Owoeye Daniella Jesudunsin from Ekiti State emerged as the highest scorer in the 2026 UTME, recording 372 marks, the Joint Admissions and Matriculation Board announced Monday in Abuja.
Ishaq Oloyede made the declaration at the admission policy meeting in the federal capital, and JAMB’s registrar added that the candidate wrote the examination in Ogun State. Owoeye listed the University of Lagos as her first choice and hopes to study Medicine and Surgery.
The margin at the top was narrow. Enwere Kingsley Ikenna of Imo State scored 370 marks and chose Nile University of Nigeria with plans to study Computer Science. Bamisile Ayomide Emmanuel from Ondo State followed with 369 marks and selected the Federal University of Technology Akure to study Software Engineering.
A cluster of candidates scored 368 marks. Olabiyisi Olanrewaju Oluwatimileyin of Oyo State chose Pan-Atlantic University for Mechatronics Engineering. Victor-Onyeka Daniel Ifeanyi from Imo State picked the University of Port Harcourt for Electrical/Electronic Engineering. Osagiobare Daniel Osaherumwen of Edo State opted for the University of Benin to study Mechanical Engineering. Ademiluyi Adebowale Anthony from Osun State chose Obafemi Awolowo University for Computer Engineering. Azike Kenechukwu Anthony of Anambra State selected Afe Babalola University to study Software Engineering.
Three candidates tied one mark lower, at 367. Offorike Michael Okechukwu from Abia State chose the University of Ibadan for Computer Science. Adebisi Eniola Sonari from Ogun State listed Covenant University for Computer Science. Umukoro Gift Oghenevovwero of Delta State picked Pan-Atlantic University to study Electrical/Electronic Engineering.
The 372 top score in 2026 is three points lower than last year’s best. In 2025 Chinedu Okeke from Anambra State recorded a top UTME score of 375. The contrast between the two years is the clearest numeric proof of a shifting ceiling for the exam.
JAMB also used the meeting to announce a procedural shift: the board said it will introduce a Bring Your Own Device option for the UTME in 2027. That planned change was given alongside the results and now frames how candidates, institutions and the board will think about high scores in future years.
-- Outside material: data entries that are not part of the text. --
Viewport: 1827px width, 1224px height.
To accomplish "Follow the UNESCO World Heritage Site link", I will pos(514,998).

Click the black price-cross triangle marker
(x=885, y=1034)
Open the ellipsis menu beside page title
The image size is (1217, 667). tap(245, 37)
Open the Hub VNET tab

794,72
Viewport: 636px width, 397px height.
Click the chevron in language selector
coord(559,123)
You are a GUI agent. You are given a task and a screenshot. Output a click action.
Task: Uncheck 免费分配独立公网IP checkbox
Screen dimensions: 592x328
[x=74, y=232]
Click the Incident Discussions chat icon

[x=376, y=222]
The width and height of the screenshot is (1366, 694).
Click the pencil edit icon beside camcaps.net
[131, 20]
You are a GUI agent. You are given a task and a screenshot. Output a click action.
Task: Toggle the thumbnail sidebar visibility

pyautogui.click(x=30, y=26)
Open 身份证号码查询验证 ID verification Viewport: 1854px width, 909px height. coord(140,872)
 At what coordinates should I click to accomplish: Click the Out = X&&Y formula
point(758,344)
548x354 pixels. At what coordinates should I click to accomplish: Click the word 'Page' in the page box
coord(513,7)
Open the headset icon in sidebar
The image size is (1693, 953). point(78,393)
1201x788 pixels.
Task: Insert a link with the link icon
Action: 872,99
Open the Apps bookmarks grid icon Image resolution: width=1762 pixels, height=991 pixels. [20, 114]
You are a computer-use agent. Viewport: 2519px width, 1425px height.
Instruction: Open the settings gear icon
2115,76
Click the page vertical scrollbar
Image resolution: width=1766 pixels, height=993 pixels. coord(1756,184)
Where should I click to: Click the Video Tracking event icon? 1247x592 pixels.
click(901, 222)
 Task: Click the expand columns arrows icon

The immediate context is straightforward. The UTME is organised by the Joint Admissions and Matriculation Board and the announcement at the admission policy meeting serves as the official ledger for top performers and their university choices. For candidates like Owoeye, the headline number will now move behind the admittance process tied to their chosen schools.
The tension is obvious. A slightly lower top mark this year sits next to a major procedural change scheduled for 2027. Will allowing candidates to use their own devices push top scores up, down, or leave them unchanged? JAMB gave the date for the new option but not an answer to how it will reshape results.
The single question that follows this announcement is the most consequential: can the Bring Your Own Device rollout and other administrative choices reverse a one-point-at-a-time slide at the very top of the UTME, or has the peak performance simply shifted? That will determine whether Owoeye Daniella Jesudunsin’s 372 stands as a new standard or the last of a particular pattern.